• **EXERCISE PROMPT**
I would like each line of the data that holds the word "MANGO" copied out.

• **TASK DATA**
━━━

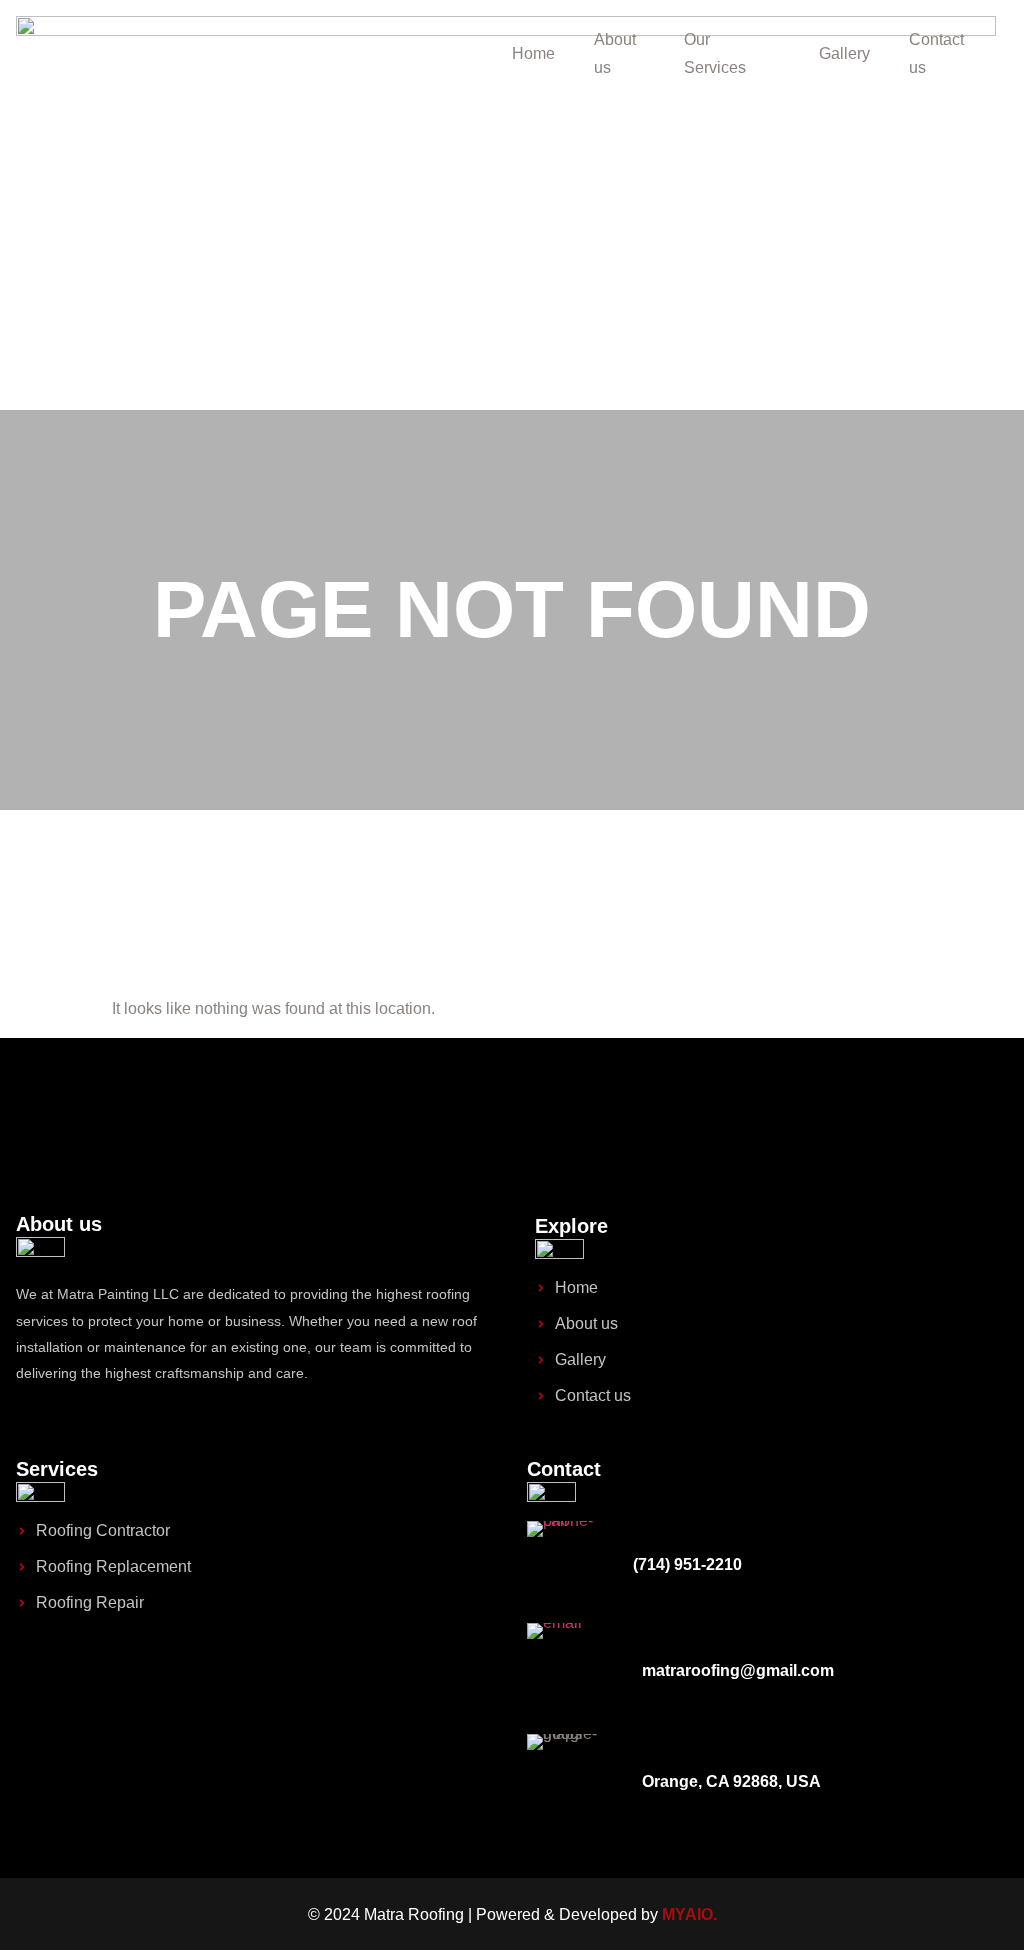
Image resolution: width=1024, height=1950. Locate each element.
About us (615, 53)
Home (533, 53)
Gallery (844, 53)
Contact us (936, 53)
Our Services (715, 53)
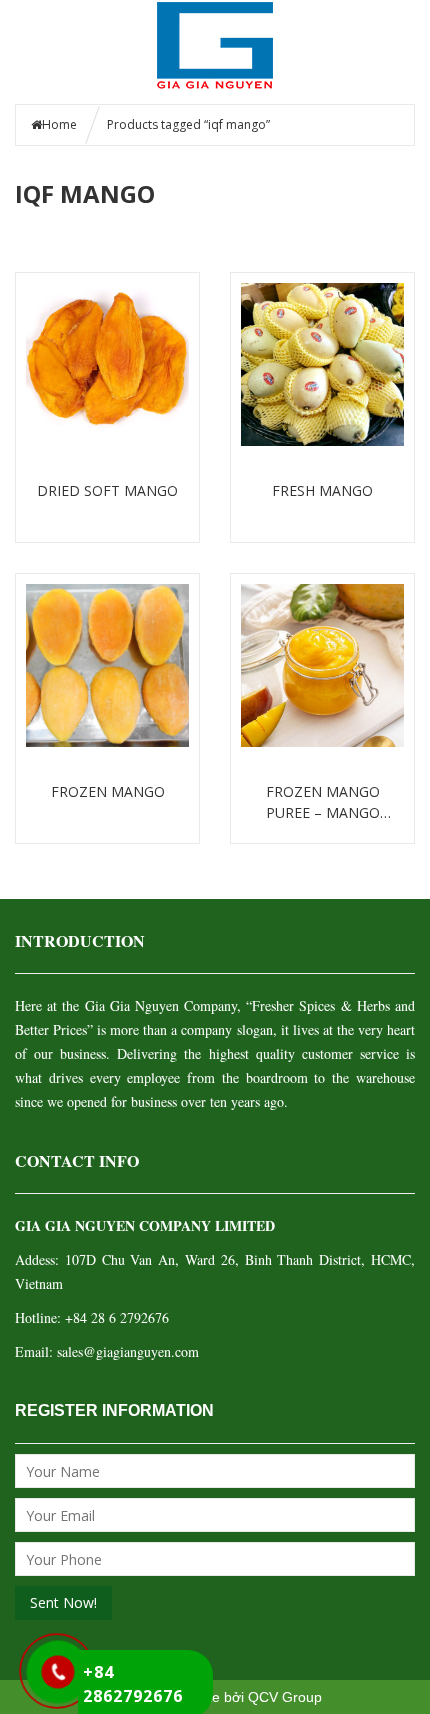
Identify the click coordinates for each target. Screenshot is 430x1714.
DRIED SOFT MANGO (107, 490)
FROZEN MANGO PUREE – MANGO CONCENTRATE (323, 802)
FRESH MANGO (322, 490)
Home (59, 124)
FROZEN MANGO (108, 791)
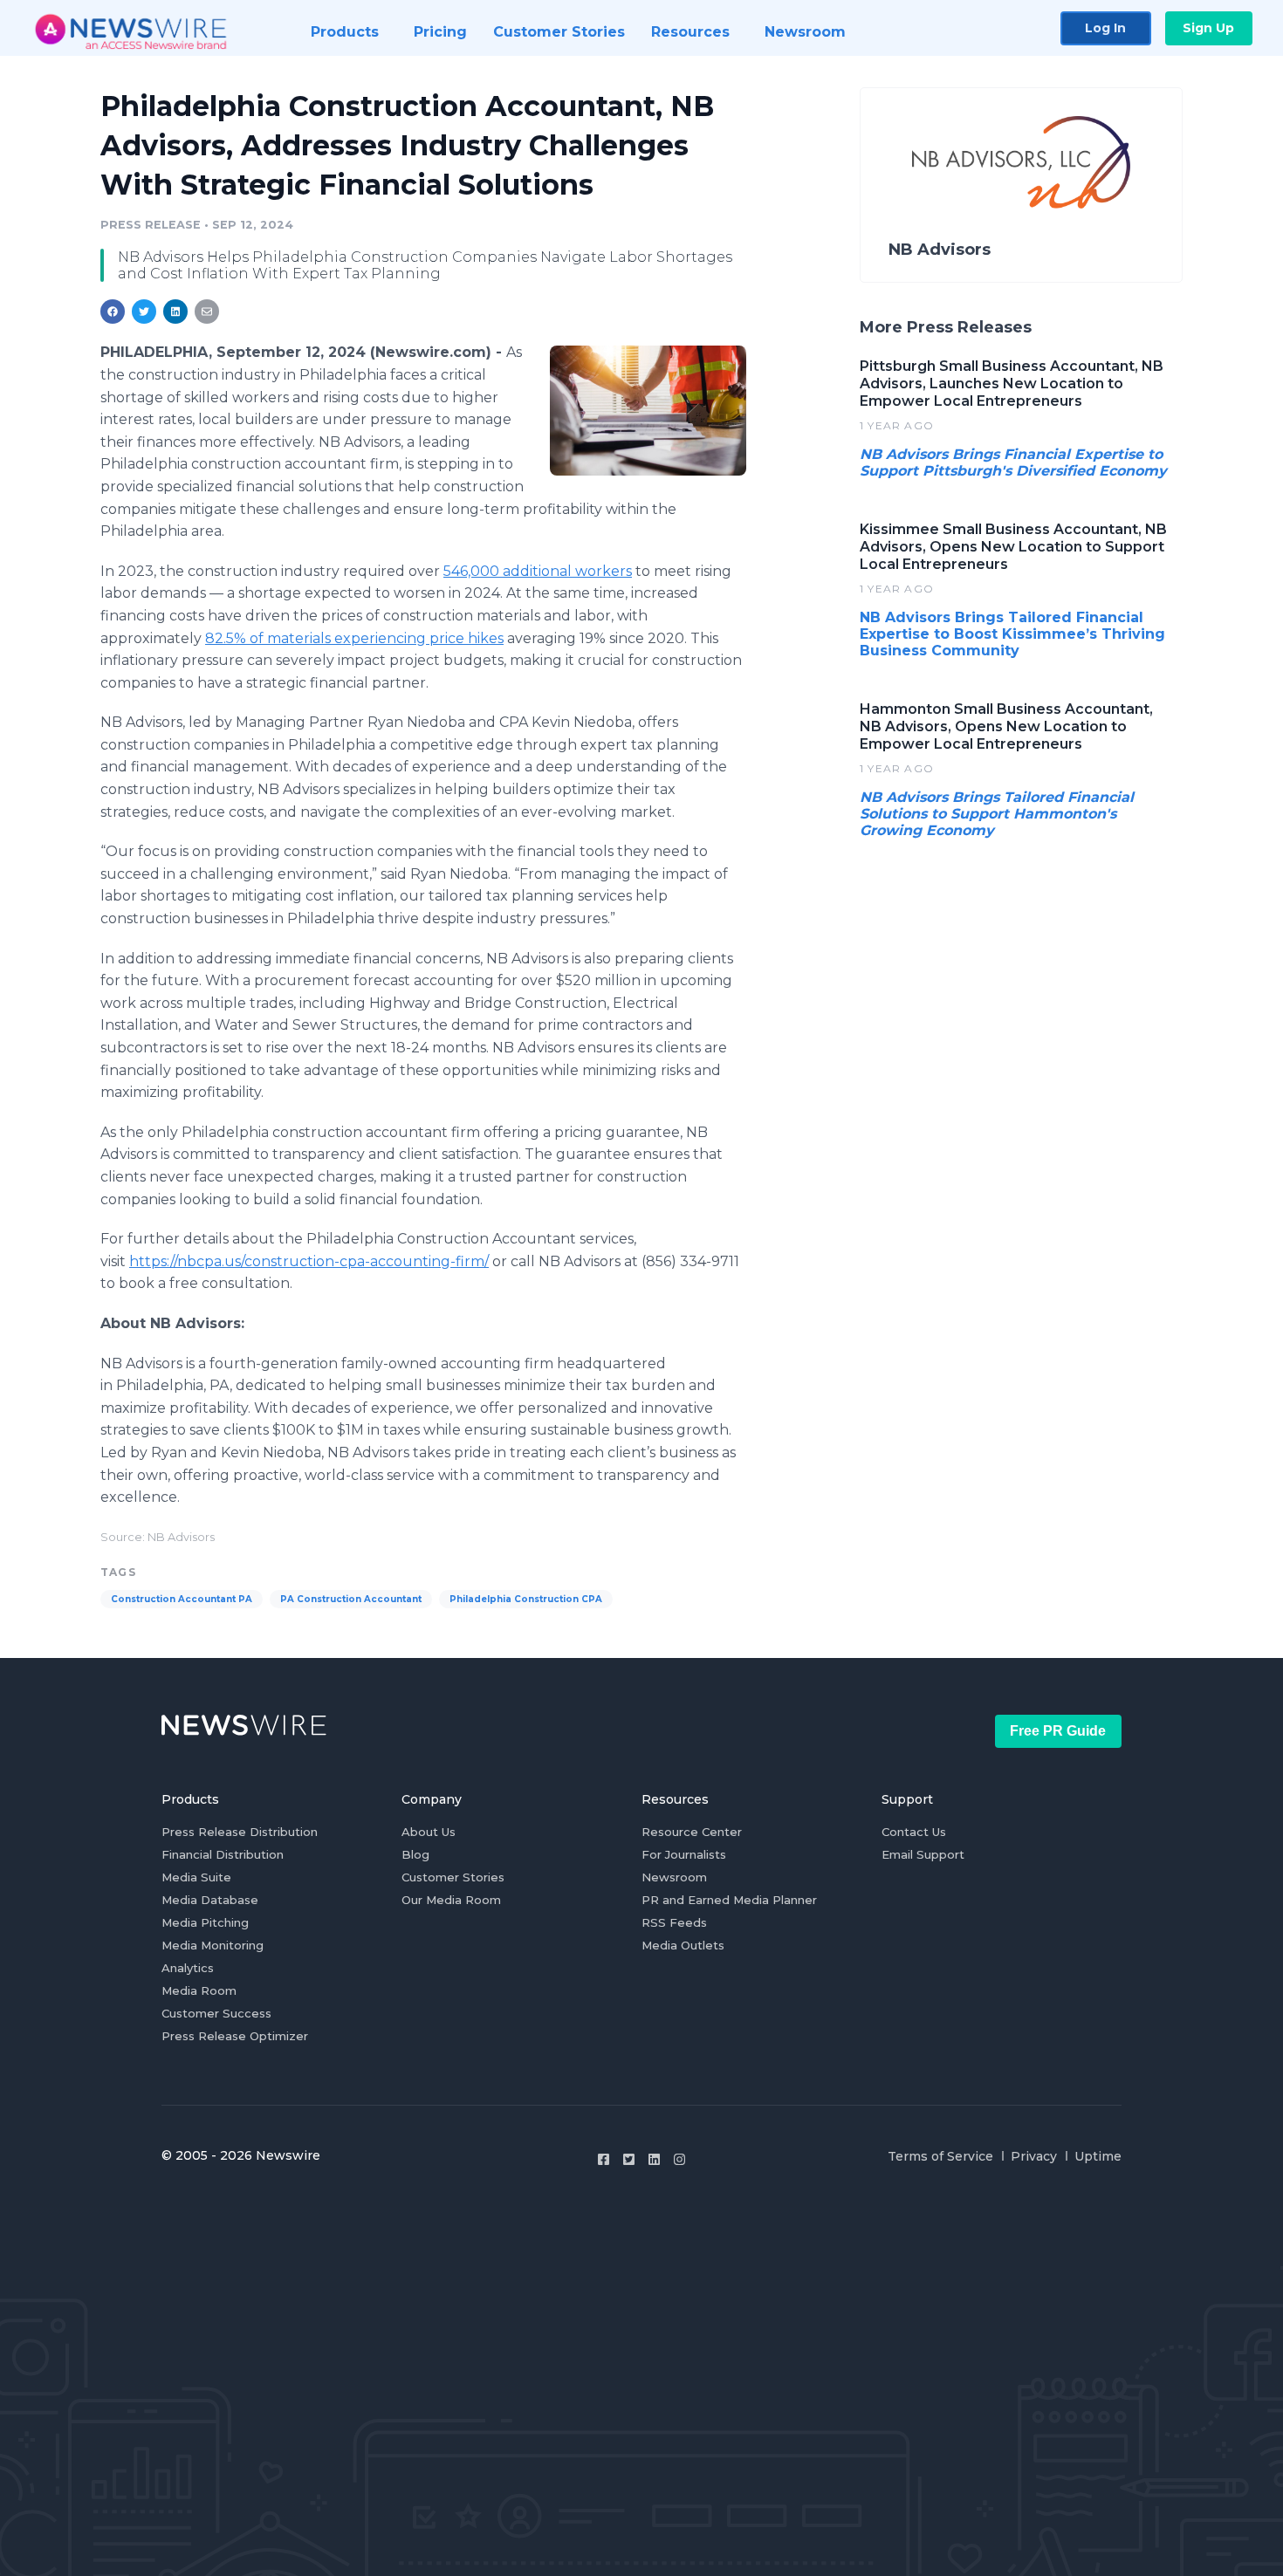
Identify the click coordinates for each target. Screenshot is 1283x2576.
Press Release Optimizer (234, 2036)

━━━

• **RESPONSE TO THIS TASK**
DRIED SOFT MANGO (107, 490)
FROZEN MANGO PUREE – MANGO CONCENTRATE (323, 802)
FRESH MANGO (322, 490)
FROZEN MANGO (108, 791)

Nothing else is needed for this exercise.